Stricture — Damage from acid can cause the esophagus to scar and narrow, causing a blockage (stricture) that can cause food or pills to get stuck in the esophagus. The narrowing is caused by scar tissue that develops as a result of ulcers that repeatedly damage and then heal in the esophagus.
Lung and throat problems — Some people reflux acid into the throat, causing inflammation of the vocal cords, a sore throat, or a hoarse voice. The acid can be inhaled into the lungs and cause a type of pneumonia (aspiration pneumonia) or asthma symptoms. Chronic acid reflux into the lungs may eventually cause permanent lung damage, called pulmonary fibrosis or bronchiectasis.
Barrett’s esophagus — Barrett’s esophagus occurs when the normal cells that line the lower esophagus (squamous cells) are replaced by a different cell type (intestinal cells). This process usually results from repeated damage to the esophageal lining, and the most common cause is longstanding gastroesophageal reflux disease. The intestinal cells have a small risk of transforming into cancer cells.
As a result, people with Barrett’s esophagus are advised to have a periodic endoscopy to monitor for early warning signs of cancer.

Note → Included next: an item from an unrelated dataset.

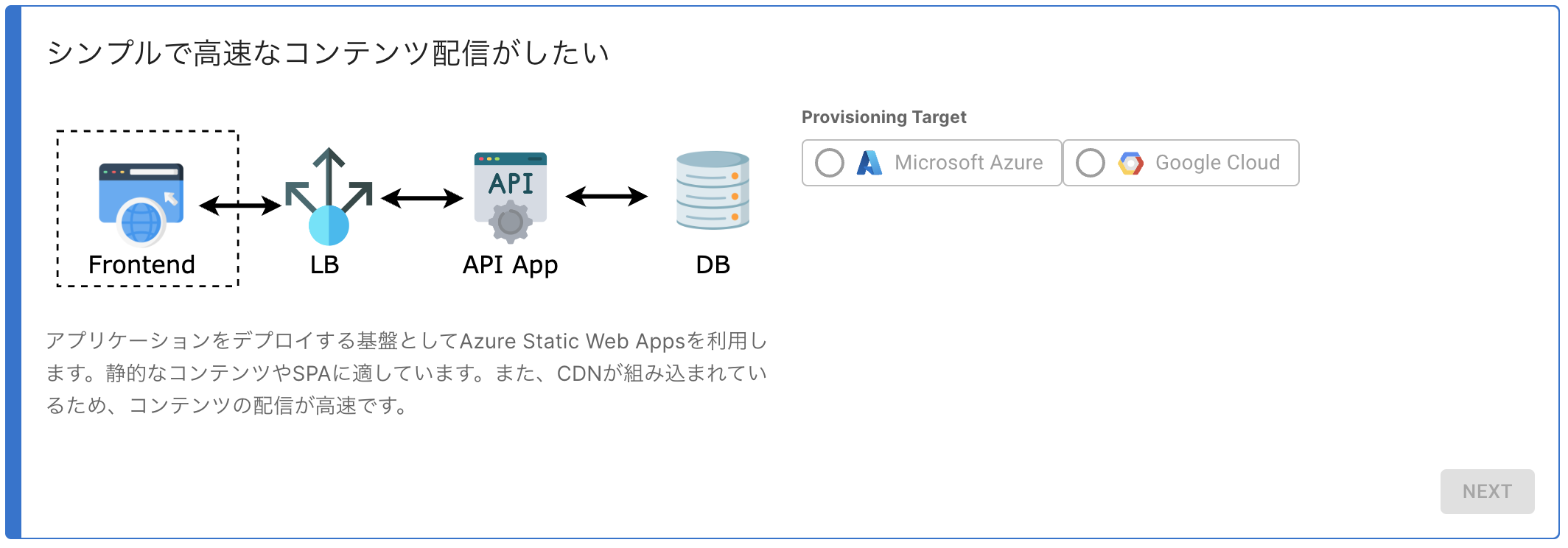Click the Microsoft Azure option label
This screenshot has height=548, width=1568.
coord(968,163)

Esophageal cancer — There are two main types of esophageal cancer: adenocarcinoma and squamous cell carcinoma. A major risk factor for adenocarcinoma is Barrett’s esophagus, discussed above. Squamous cell carcinoma does not appear to be related to GERD. Unfortunately, adenocarcinoma of the esophagus is on the rise in the United States and in many other countries. However, only a small percentage of people with GERD will develop Barrett’s esophagus and an even smaller percentage will develop adenocarcinoma.